## What you have to do:
Your task is to retype, exactly and only, the lines from the one containing "Instruction: Click the" to the final line of the entries, leaving out all pictures.

[Screenshot grounding data]
"""
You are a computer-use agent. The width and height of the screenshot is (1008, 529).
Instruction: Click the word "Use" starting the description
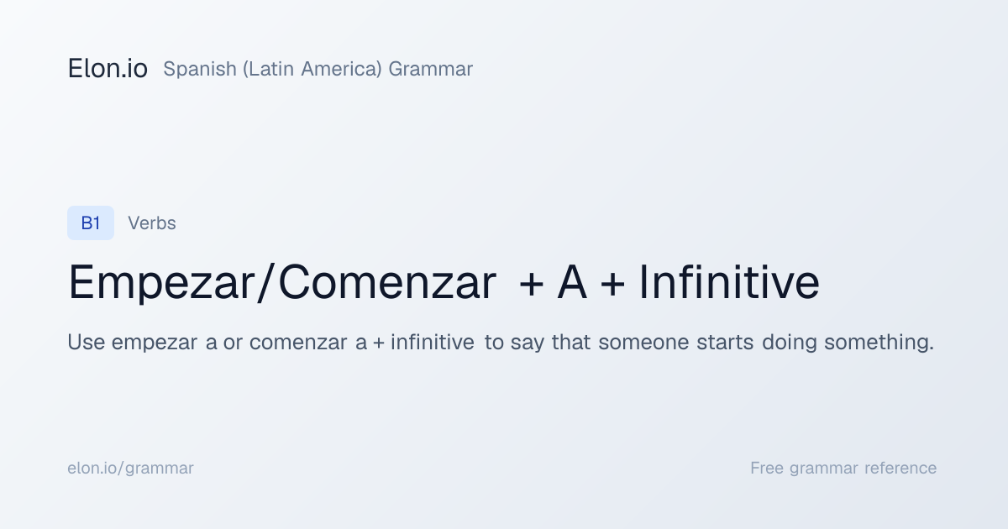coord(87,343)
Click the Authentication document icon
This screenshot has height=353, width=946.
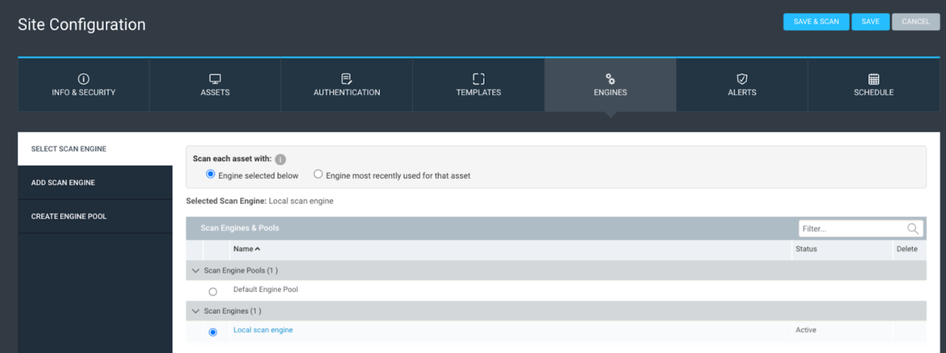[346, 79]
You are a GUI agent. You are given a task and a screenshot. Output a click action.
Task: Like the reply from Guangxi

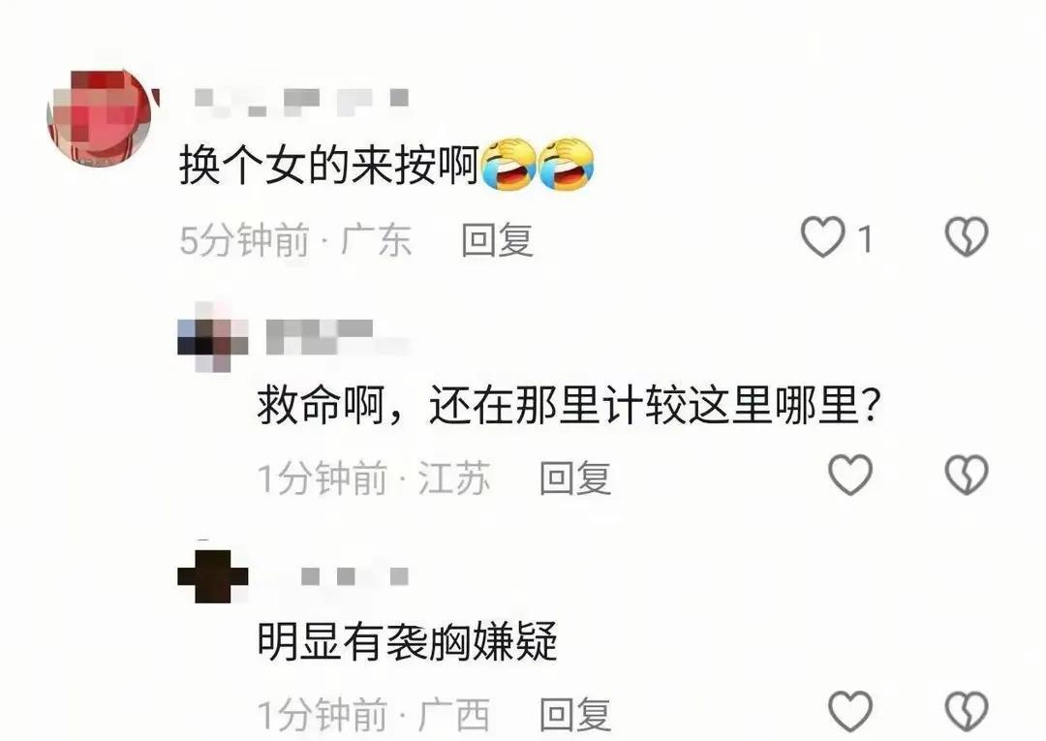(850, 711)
"""
## Written response:
Instruction: Click the word "Use" starting the description
coord(87,343)
Click the Authentication document icon
This screenshot has height=353, width=946.
[346, 79]
You are a GUI agent. You are given a task and a screenshot. Output a click action.
Task: Like the reply from Guangxi

(850, 711)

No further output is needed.